Syria wpuści obserwatorów ONZ. Trzystu i bez broni


ONZ i Syria podpisały w czwartek umowę o zasadach działania obserwatorów, których zadaniem będzie monitorowanie rozejmu między siłami rządowymi a rebeliantami. Szef dyplomacji Rosji Siergiej Ławrow uznał tymczasem powstańców za współodpowiedzialnych za przemoc.

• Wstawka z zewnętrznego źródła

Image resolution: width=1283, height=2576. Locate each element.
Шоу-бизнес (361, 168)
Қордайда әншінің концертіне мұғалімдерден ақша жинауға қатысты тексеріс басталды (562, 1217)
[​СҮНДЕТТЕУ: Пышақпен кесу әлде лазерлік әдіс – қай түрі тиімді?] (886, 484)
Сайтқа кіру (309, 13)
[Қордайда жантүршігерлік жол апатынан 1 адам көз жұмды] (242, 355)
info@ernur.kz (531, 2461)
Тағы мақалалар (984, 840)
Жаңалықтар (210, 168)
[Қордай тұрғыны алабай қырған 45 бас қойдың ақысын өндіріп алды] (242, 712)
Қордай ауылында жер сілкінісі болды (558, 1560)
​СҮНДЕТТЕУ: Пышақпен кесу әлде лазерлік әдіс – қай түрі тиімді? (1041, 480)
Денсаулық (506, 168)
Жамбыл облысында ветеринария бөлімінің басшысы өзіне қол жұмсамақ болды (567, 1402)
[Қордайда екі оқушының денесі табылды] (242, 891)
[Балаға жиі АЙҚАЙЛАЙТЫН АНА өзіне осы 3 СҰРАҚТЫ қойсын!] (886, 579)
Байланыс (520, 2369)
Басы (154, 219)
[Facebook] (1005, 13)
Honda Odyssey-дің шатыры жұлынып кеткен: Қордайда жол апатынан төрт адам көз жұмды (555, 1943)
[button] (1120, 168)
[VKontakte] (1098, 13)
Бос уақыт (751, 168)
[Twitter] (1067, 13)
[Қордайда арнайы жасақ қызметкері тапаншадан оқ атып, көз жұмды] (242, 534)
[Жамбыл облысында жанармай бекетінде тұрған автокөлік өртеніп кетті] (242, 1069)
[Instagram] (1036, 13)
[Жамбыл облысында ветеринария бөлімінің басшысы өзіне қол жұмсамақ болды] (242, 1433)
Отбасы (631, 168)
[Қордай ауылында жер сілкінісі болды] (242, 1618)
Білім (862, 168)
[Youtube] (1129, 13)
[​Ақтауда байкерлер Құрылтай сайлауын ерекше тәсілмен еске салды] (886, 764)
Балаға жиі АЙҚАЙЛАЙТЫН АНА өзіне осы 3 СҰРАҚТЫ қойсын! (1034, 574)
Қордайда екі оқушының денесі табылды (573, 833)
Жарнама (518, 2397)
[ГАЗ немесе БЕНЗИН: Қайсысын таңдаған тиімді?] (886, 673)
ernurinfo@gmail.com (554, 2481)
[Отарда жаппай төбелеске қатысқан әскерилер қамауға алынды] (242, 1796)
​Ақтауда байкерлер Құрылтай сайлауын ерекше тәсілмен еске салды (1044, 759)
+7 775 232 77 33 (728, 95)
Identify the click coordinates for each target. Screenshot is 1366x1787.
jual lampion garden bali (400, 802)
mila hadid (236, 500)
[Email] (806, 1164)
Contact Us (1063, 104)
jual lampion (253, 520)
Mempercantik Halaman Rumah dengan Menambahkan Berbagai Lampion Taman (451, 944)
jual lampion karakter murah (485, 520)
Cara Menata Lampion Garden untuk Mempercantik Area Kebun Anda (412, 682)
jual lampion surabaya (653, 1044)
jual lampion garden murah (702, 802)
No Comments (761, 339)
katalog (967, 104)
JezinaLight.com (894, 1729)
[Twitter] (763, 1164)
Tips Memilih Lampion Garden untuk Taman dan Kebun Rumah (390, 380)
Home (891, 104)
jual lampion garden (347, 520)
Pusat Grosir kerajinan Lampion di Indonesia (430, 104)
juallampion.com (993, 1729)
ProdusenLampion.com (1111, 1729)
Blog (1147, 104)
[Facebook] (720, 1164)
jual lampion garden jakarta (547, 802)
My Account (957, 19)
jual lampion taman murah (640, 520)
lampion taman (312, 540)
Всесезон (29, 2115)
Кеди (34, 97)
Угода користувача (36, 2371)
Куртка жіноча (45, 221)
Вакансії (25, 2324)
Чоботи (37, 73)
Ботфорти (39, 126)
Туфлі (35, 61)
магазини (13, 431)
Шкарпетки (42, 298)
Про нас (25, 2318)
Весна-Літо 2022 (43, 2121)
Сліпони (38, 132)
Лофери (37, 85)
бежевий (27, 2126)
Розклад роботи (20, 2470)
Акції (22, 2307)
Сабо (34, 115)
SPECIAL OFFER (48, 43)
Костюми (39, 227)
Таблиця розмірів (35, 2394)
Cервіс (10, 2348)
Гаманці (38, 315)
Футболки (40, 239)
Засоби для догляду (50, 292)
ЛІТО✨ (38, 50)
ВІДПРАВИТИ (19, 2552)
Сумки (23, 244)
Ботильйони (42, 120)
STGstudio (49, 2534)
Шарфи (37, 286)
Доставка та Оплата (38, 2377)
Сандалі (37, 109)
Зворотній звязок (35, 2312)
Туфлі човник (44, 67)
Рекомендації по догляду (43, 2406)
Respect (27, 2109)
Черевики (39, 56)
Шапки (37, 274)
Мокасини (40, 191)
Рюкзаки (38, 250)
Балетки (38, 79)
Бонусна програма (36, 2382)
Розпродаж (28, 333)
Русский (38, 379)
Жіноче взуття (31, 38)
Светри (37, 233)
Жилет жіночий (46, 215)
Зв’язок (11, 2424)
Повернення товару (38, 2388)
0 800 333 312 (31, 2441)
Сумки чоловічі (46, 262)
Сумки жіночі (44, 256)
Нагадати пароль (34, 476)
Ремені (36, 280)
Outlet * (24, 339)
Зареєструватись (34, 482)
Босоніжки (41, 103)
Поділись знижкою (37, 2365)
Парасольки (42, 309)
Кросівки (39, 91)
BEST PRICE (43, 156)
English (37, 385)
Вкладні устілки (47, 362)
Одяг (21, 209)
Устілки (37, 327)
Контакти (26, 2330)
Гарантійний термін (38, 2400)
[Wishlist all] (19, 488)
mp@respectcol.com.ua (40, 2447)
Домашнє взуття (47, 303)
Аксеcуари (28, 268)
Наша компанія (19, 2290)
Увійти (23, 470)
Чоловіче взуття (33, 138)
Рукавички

W podpisanym w Damaszku porozumieniu obie strony uzgodniły zadania obserwatorów oraz wynikające z ich misji obowiązki syryjskiego rządu - powiedział w Genewie rzecznik specjalnego wysłannika ONZ Kofiego Annana, Ahmad Fawzi. Dodał, że współpracownicy Annana prowadzą obecnie rozmowy z przedstawicielami opozycji w celu ustalenia obowiązków uzbrojonych grup powstańców.

- Gdy życie zwykłej syryjskiej rodziny zacznie powoli powracać do normy, konieczna będzie obecność skutecznie działającej grupy obserwatorów - podkreślił Fawzi.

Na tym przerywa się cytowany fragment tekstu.